[HN Gopher] Waking up science's sleeping beauties (2023)
       ___________________________________________________________________
        
       Waking up science's sleeping beauties (2023)
        
       Author : bookofjoe
       Score  : 56 points
       Date   : 2024-10-21 14:34 UTC (8 hours ago)
        
 (HTM) web link (worksinprogress.co)
 (TXT) w3m dump (worksinprogress.co)
        
       | jessriedel wrote:
       | I think studying this stuff is always going to seem mysterious
       | unless you account for the concept of fashion in science.
       | Specifically what I mean is that two papers (or ideas or
       | approaches) X and Y can have equal "objective scientific merit"
       | but X is more popular than Y because of random initial conditions
       | (e.g., a famous researcher happened upon X first and started
       | mentioning it in their talks) that are self-reinforcing.
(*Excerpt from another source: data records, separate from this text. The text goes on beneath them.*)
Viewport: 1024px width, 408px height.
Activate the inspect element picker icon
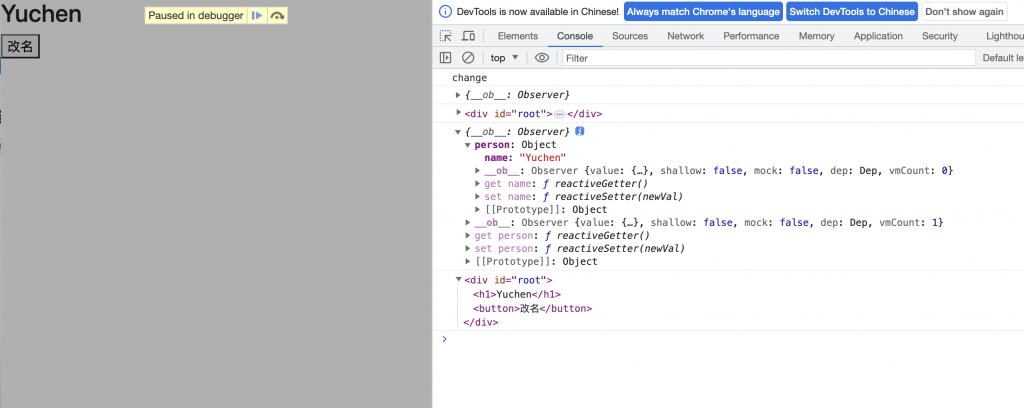coord(445,36)
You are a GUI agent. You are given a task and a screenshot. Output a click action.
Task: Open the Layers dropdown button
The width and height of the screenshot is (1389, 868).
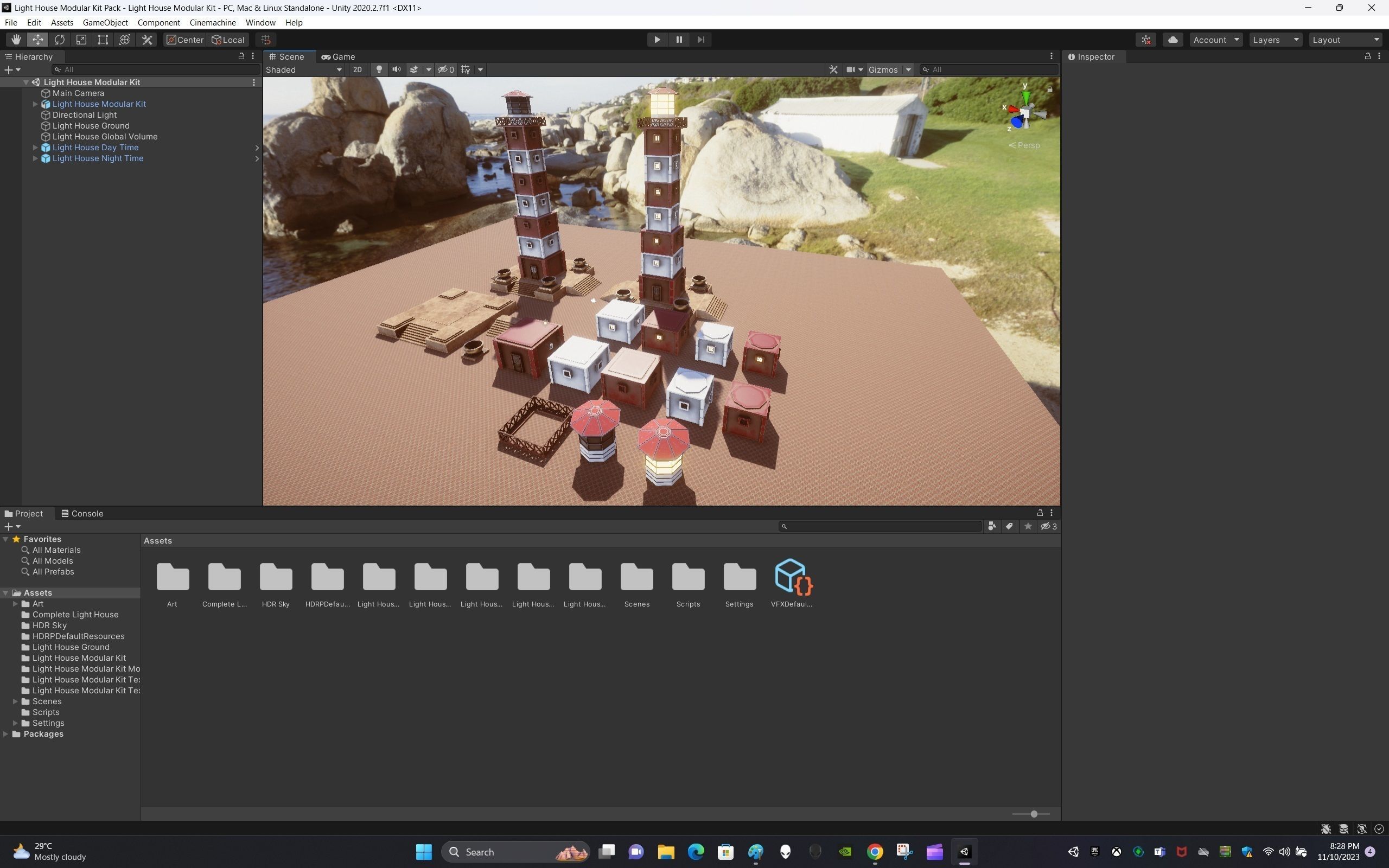pyautogui.click(x=1275, y=40)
The root
       | cause of this phenomenon is that most/all researchers can't
       | justify what they work on from first principles; for both good
       | and bad reasons, they ultimately rely on the wisdom of the crowd
       | to make choices about what to study and cite. This naturally
       | leads to big "flips" when a critical mass of people realize that
       | Y is better than X, and then suddenly everyone switches en mass.
        
         | ahazred8ta wrote:
         | Granted. I'm still trying to find out what led up to several
         | people revisiting Mendel's work in 1900.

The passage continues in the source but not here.